• **Texte fourni**:
Overblog
Suivre ce blog Administration + Créer mon blog

Ce matin j'ai pleuré...

par Claire Sibille

publié dans Cette société - c'est la notre ! , Ecothérapie , Je suis psy mais je me soigne !

Ce matin, j’ai pleuré.

Pour l’état des océans, déjà plus de plastique que de poissons dans les mers, et le discours hors-sol de notre cher président au sommet qui leur était consacré ?... Non, ça c’était dimanche.

Pour la guerre en Ukraine, l’oubli tragique des autres guerres et la folie furieuse des hommes…. Non, ça c’était lundi.

Pour le jeune tabassé par un policier dans la manifestation pacifique contre la gestion de la crise sanitaire ? Non, ça c’était mardi.

Pour la jeune fille appelant au secours et traitée de grosse pute par un autre policier ? Non, ça c’était mercredi.

Entrées de données enregistrées:

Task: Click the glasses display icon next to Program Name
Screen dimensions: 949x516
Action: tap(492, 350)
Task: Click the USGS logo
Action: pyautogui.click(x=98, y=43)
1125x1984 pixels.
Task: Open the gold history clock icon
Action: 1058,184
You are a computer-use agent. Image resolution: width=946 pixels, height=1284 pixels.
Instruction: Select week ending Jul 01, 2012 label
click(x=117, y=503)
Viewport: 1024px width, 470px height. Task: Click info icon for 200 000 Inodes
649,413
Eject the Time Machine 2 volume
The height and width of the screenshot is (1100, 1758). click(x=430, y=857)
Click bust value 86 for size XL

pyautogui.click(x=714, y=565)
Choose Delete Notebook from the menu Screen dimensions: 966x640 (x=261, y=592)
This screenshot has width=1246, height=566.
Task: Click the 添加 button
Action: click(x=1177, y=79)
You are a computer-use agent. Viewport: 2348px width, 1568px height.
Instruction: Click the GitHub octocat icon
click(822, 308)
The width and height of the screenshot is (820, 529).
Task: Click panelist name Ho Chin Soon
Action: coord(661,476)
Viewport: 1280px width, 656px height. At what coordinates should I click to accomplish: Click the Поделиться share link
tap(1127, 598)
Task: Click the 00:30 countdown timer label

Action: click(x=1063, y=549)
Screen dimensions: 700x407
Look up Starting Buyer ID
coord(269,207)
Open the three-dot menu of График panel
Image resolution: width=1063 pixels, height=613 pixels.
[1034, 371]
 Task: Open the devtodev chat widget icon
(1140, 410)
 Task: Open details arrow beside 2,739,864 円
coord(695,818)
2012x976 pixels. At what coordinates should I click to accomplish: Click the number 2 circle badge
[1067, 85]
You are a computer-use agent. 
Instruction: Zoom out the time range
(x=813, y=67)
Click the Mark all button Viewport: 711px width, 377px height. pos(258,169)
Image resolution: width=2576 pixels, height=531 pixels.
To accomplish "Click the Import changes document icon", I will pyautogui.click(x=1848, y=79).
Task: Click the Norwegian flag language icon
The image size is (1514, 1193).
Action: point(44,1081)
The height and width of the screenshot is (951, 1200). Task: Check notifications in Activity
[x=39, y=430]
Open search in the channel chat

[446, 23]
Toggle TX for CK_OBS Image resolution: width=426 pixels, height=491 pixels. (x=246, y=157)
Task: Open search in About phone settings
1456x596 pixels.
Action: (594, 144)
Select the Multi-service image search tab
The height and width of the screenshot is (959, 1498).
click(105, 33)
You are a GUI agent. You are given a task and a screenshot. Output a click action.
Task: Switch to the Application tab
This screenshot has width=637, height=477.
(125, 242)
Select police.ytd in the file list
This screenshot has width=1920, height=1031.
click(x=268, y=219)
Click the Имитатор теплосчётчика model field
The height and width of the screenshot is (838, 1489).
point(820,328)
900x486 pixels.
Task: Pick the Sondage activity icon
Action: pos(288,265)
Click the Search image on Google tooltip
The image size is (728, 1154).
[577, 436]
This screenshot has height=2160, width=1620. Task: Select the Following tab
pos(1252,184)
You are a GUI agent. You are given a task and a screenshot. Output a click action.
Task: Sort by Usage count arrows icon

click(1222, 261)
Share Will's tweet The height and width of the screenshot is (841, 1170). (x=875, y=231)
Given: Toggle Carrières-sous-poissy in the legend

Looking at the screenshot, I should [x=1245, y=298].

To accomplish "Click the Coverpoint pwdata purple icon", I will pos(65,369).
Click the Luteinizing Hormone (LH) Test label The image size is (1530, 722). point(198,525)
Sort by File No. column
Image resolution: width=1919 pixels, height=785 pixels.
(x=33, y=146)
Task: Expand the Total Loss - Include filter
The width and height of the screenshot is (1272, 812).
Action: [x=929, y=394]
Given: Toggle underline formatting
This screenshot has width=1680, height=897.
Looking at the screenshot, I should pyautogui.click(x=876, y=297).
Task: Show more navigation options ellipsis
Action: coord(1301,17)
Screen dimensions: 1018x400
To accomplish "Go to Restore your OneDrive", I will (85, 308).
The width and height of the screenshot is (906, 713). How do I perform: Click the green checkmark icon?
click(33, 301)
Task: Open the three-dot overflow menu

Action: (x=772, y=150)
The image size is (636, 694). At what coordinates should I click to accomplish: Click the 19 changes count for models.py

• **Vos tâches**:
- A) Répondez à ces questions sur le billet « Ce matin j'ai pleuré... » :
(i) Quel jour le billet associe-t-il à l'état des océans ?
(ii) À quel jour rattache-t-il la guerre en Ukraine ?
(iii) Par qui la jeune fille qui appelait au secours a-t-elle été insultée ?
- B) Poursuivez le billet « Ce matin j'ai pleuré... » après sa dernière phrase.
Les enregistrements ne servent à rien pour ce travail.

• **Liste des réponses**:
- A)
(i) Dimanche.
(ii) Lundi.
(iii) Par un autre policier.

- B)
Aujourd’hui on est jeudi, et ce qui m’a mis les larmes aux yeux c’est une définition de mots croisés. Je lance parfois mon cerveau le matin avant d’écrire en faisant cet exercice. Et je suis tombée sur une définition récurrente : « Il fut mis en réserve », en trois lettres. Les cruciverbistes auront tout de suite trouvé la réponse : UTE. Indien d’Amérique. Vous pouvez trouver aussi : « Il vivait avec les bisons ». Et il a été massacré en même temps qu’eux … Ça c’est moi qui le rajoute car les mots croisés sont plutôt blancs et souvent machistes. Par exemple vous pouvez trouver pour SEXE : « L’un des deux est plus faible que l’autre ». Et de culture classique. Il vaut mieux avoir lu Proust et Beaudelaire plutôt que Richard Powers ou Gisèle Halimi, connaître toutes les batailles napoléoniennes plutôt que les révoltes des peuples colonisés.

Mes larmes de ce matin ont été provoquées par la sécheresse de la définition associée à une partie de l’humanité. « Il fut mis en réserve ». Cela aurait pu être : « Il fut brûlé dans des camps ». En 4 lettres. JUIF. Ou : « Elle a été gommée de l’Histoire ». En 5 lettres. FEMME. Ou encore : « Il est tué tous les trois jours en France dans sa famille ». En 6 lettres. ENFANT.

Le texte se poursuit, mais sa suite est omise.